Литмир - Электронная Библиотека
A
A

После падения Венгрии император Карл V всеми силами пытался повлиять на правителей Западной Европы, чтобы заставить их раскошелиться на более привычные крестовые походы. Даже Генрих VIII, король далекой Англии, в 1543 году был готов поддержать кампанию по сбору средств для собрата-монарха (пусть они и оказались по разные стороны церковного раскола), но воля политиков оказалась бессильна перед горечью и злобой [3]. Мартин Лютер зашел так далеко, что счел усилия Карла тщетными: он видел в турках исполнителей Божьего гнева, обрушенного на грешный христианский мир, а никто не мог противиться Богу. И более того, турецкие вторжения, как это ни парадоксально, были для Лютера благой вестью. Если бы Карл V не тратил столько внимания и сил, спасая юго-восточную границу Европы, у монарха, возможно, появились бы и воля, и ресурсы, чтобы подавить протестантское восстание в зародыше еще в 1520–1530-х годах. А когда Карл нанес свой удар, было уже поздно.
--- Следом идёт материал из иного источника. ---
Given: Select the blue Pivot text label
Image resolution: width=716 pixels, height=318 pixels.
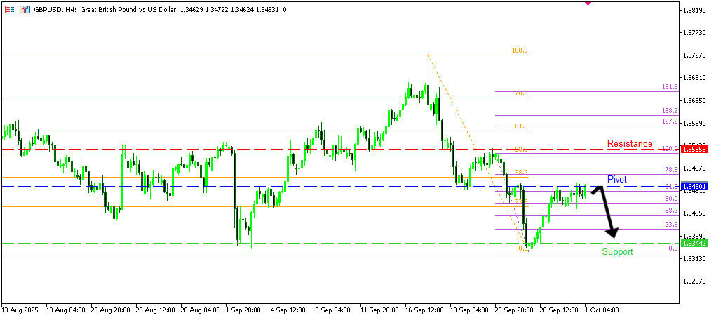Looking at the screenshot, I should coord(616,180).
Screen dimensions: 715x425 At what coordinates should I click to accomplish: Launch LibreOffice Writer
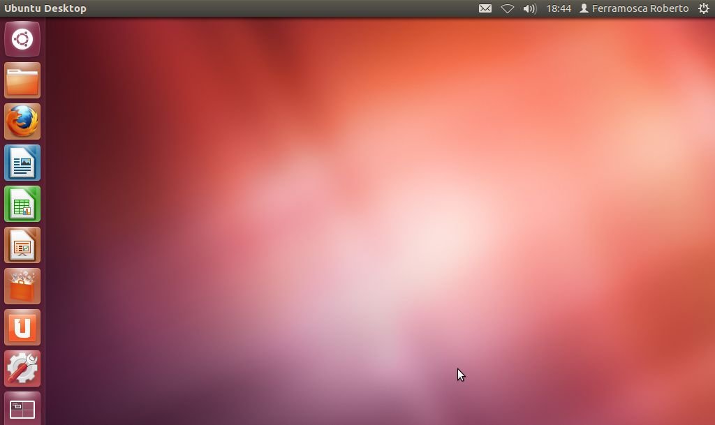[x=22, y=163]
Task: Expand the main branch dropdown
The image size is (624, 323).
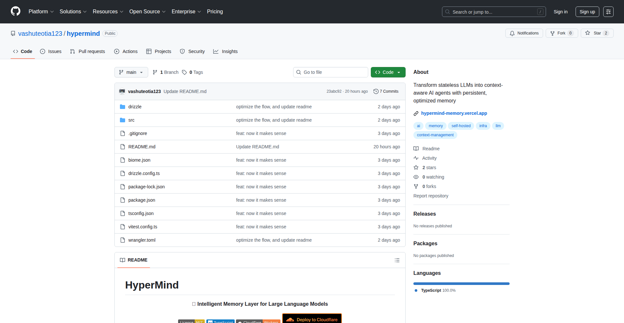Action: (x=131, y=72)
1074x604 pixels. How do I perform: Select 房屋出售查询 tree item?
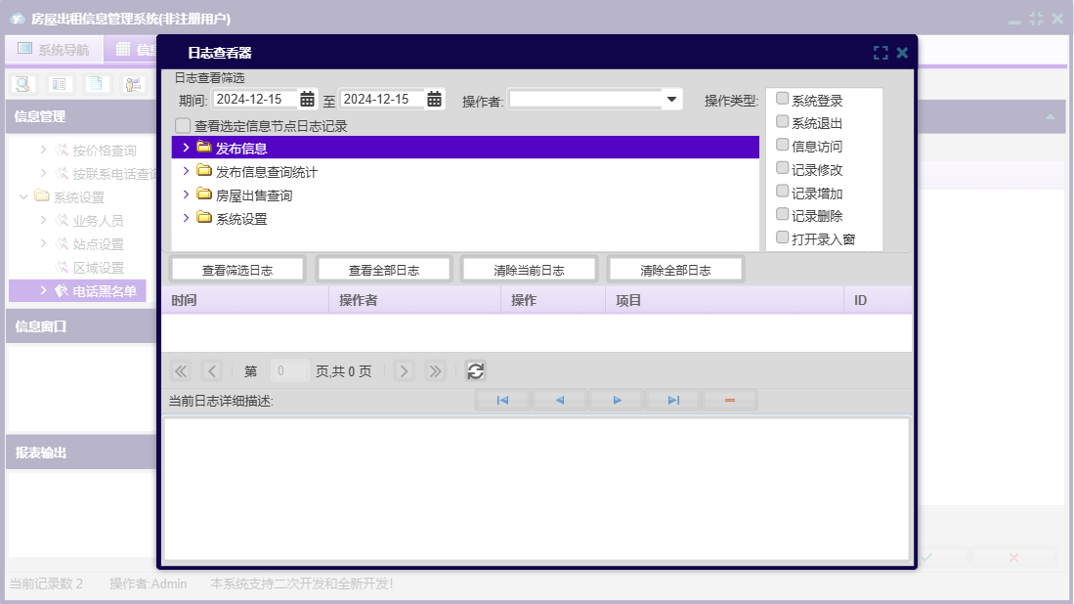[253, 195]
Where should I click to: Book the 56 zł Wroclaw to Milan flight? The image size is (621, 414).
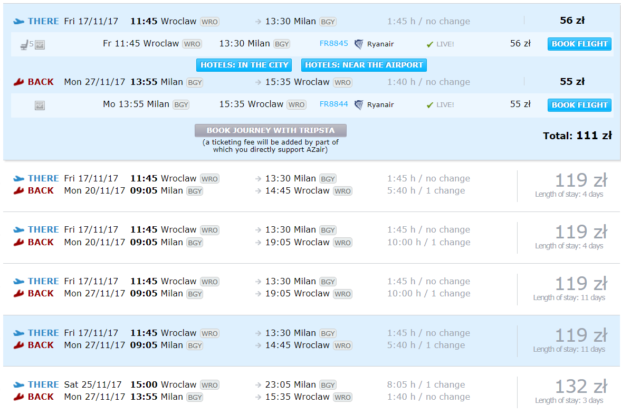(x=579, y=44)
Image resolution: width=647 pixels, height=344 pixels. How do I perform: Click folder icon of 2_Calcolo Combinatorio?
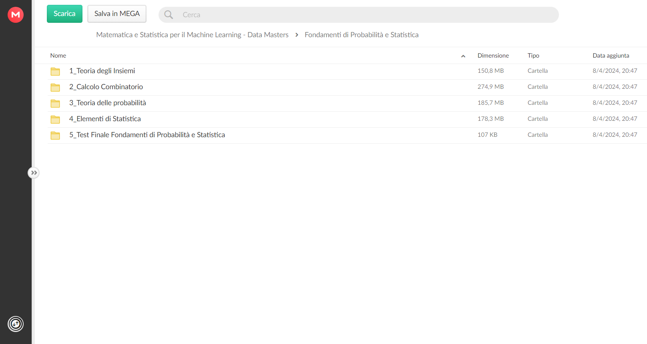click(55, 87)
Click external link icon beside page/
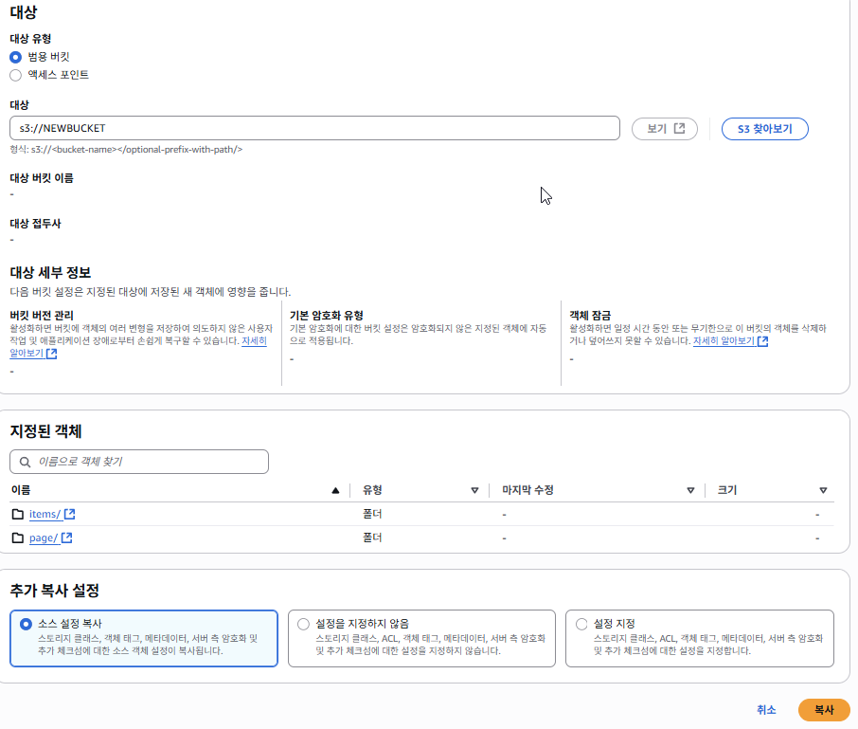The image size is (858, 729). 67,538
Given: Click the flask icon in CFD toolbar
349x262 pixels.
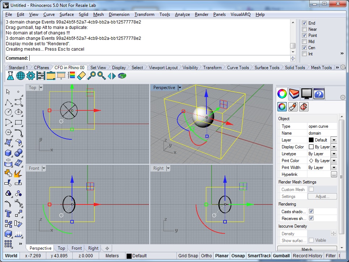Looking at the screenshot, I should 10,76.
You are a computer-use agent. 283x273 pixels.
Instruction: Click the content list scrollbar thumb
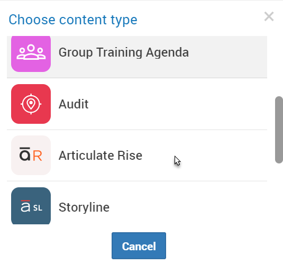pyautogui.click(x=279, y=130)
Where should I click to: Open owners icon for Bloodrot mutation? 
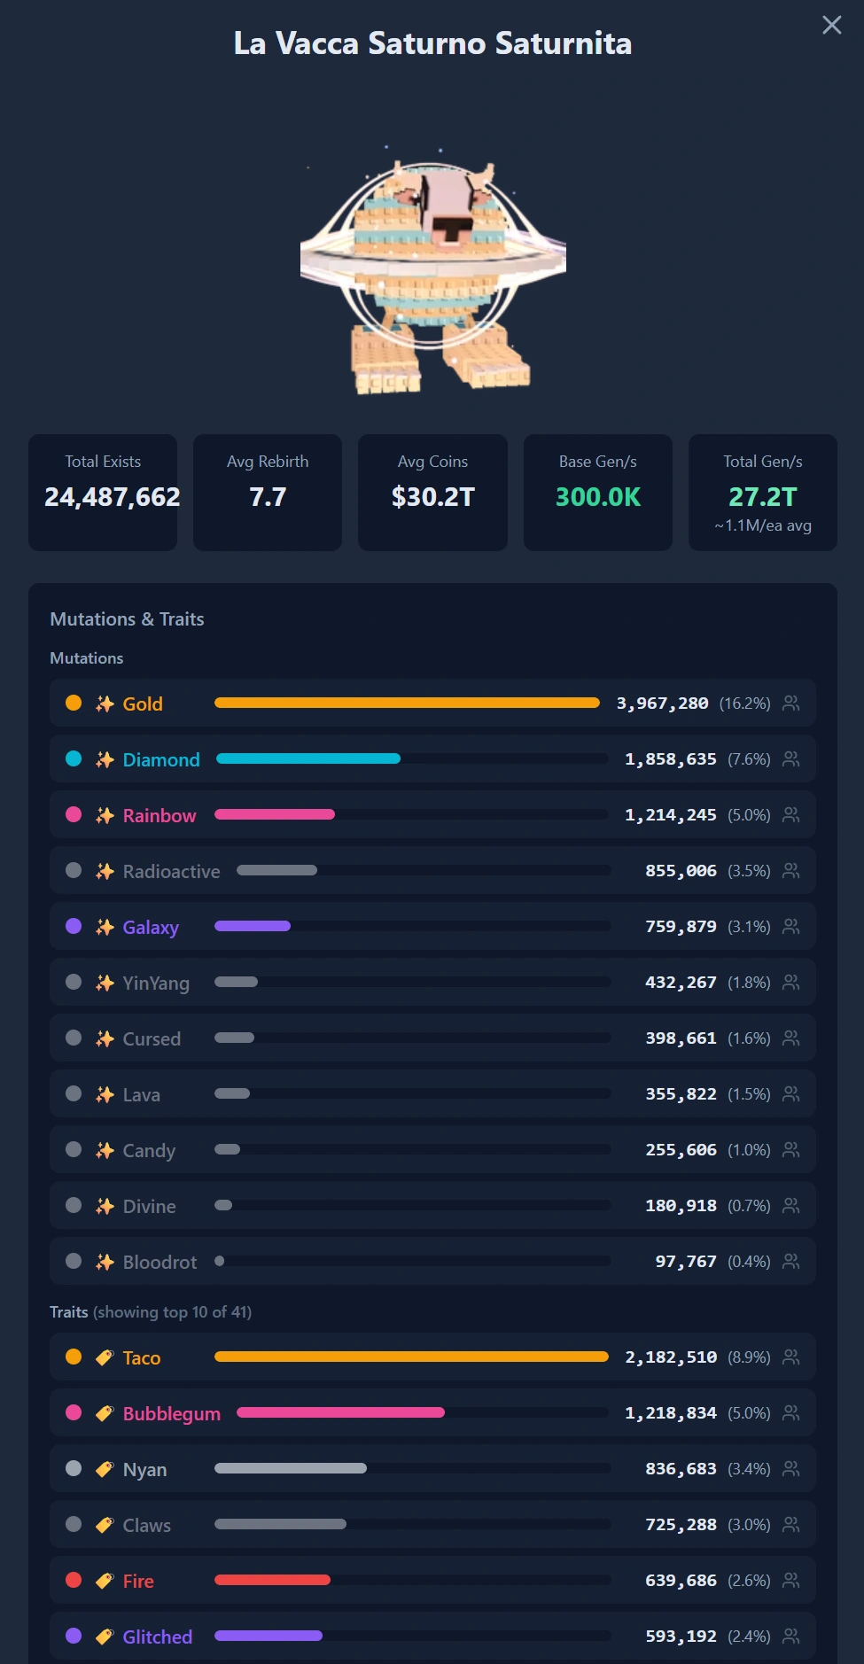coord(791,1261)
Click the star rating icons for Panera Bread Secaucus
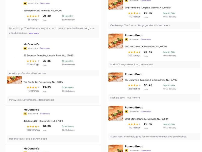The image size is (202, 152). coord(134,52)
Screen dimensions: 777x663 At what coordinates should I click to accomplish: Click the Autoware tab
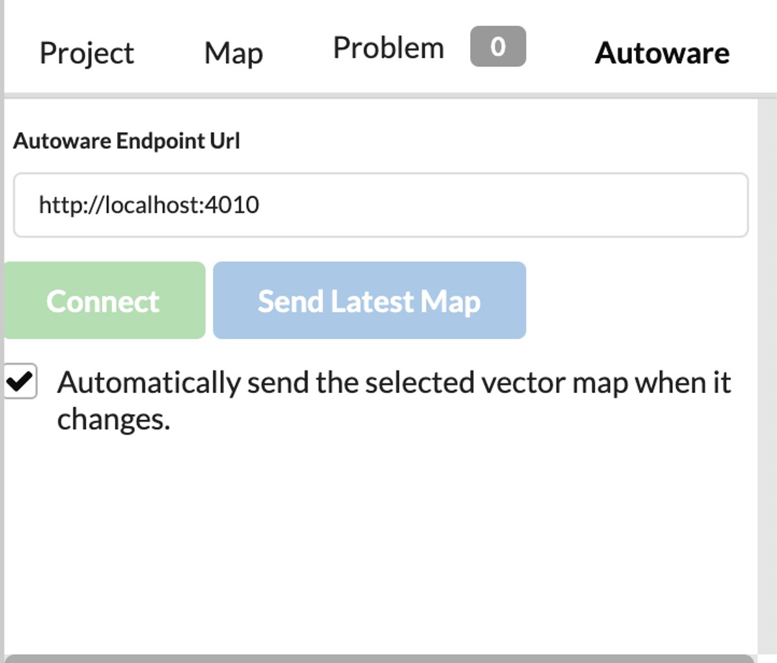pyautogui.click(x=662, y=53)

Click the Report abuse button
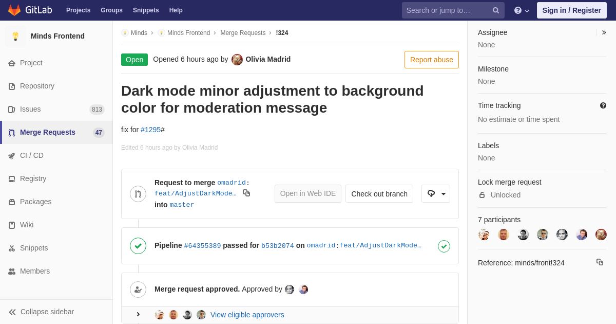coord(431,60)
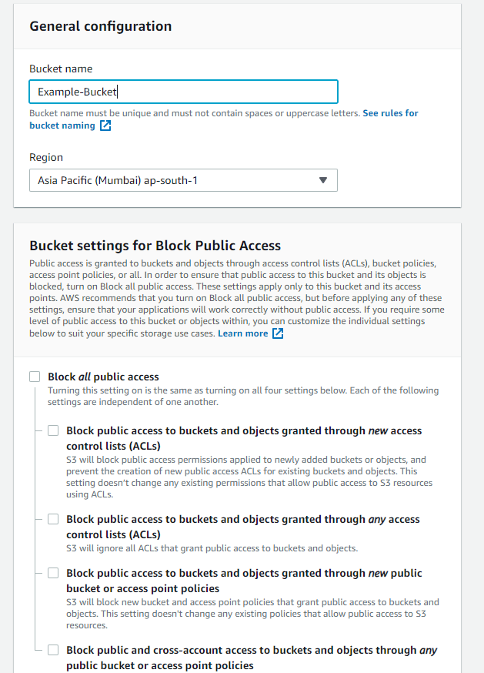Click the external link icon beside bucket naming rules
Screen dimensions: 484x673
104,126
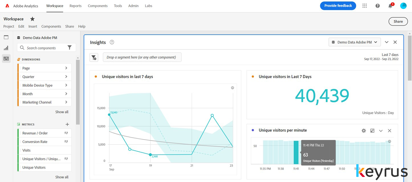Image resolution: width=412 pixels, height=182 pixels.
Task: Open the app switcher grid icon
Action: coord(364,6)
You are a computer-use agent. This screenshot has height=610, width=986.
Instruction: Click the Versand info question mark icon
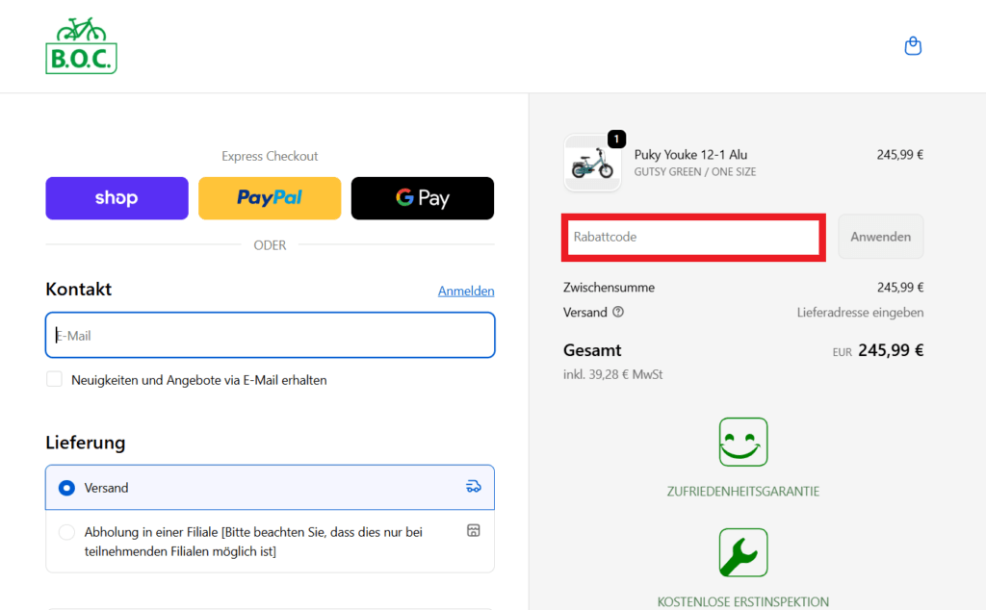tap(618, 312)
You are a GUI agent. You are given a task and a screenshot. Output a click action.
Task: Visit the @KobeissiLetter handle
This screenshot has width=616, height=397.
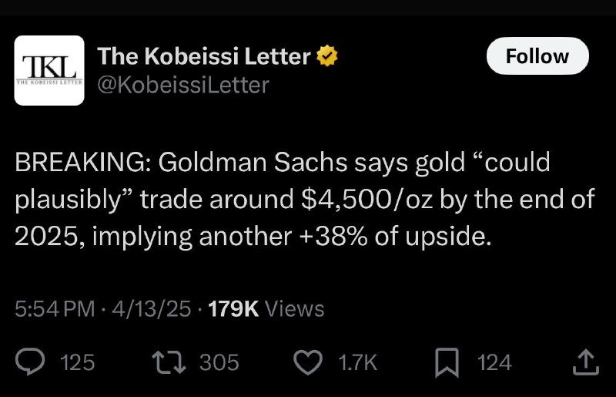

Ислам грозил востоку и югу Европы до конца XVII века. Даже после того, как османский флот был в 1571 году искалечен в битве при Лепанто (гл. 7, с. 390), североафриканские корсары постоянно совершали набеги на средиземноморское побережье Европы в поисках рабов; они доходили до Ирландии и даже до Исландии, похищая мужчин, женщин и детей. В наши дни историки, исследующие документы того времени, дают надежные оценки: с 1530 по 1640 год исламские налетчики поработили около миллиона европейцев-христиан. На фоне этого число рабов-мусульман, захваченных христианами, кажется ничтожным; впрочем, примерно столько же рабов европейцы-христиане в те дни перевезли с запада Африки через Атлантику. Именно ради выкупа христианских рабов были основаны религиозные ордена тринитариев и мерседариев, которые на протяжении долгих веков совершенствовались в искусстве дипломатии и стремились узнать как можно больше о самых разных местах, чтобы максимально повысить шансы на успех в своем особом деле. Люди покидали средиземноморское побережье, уходя в более безопасные внутренние области – или жили в постоянном страхе, не сводя глаз с горизонта; к слову, это прекрасно объясняет, почему интерес итальянцев к авантюрной заморской торговле, столь явный в Средневековье, со временем совершенно угас [4]. И то, что Реформация свершалась на фоне страха, охватившего Европу из-за исламской агрессии, было важно. Этот страх убедил многих – как сторонников Реформации, так и ее противников – в том, что гнев Божий готов поразить христианский мир и что именно сейчас жизненно важно угодить Богу, утвердив верную форму христианской веры в борьбе с другими христианами. И если мы не учтем глубинную тревогу, вызванную Османской империей, то нам никогда не понять, какие настроения в XVI столетии царили в Европе (более подробное обсуждение последствий см. в гл. 13, с. 614–619).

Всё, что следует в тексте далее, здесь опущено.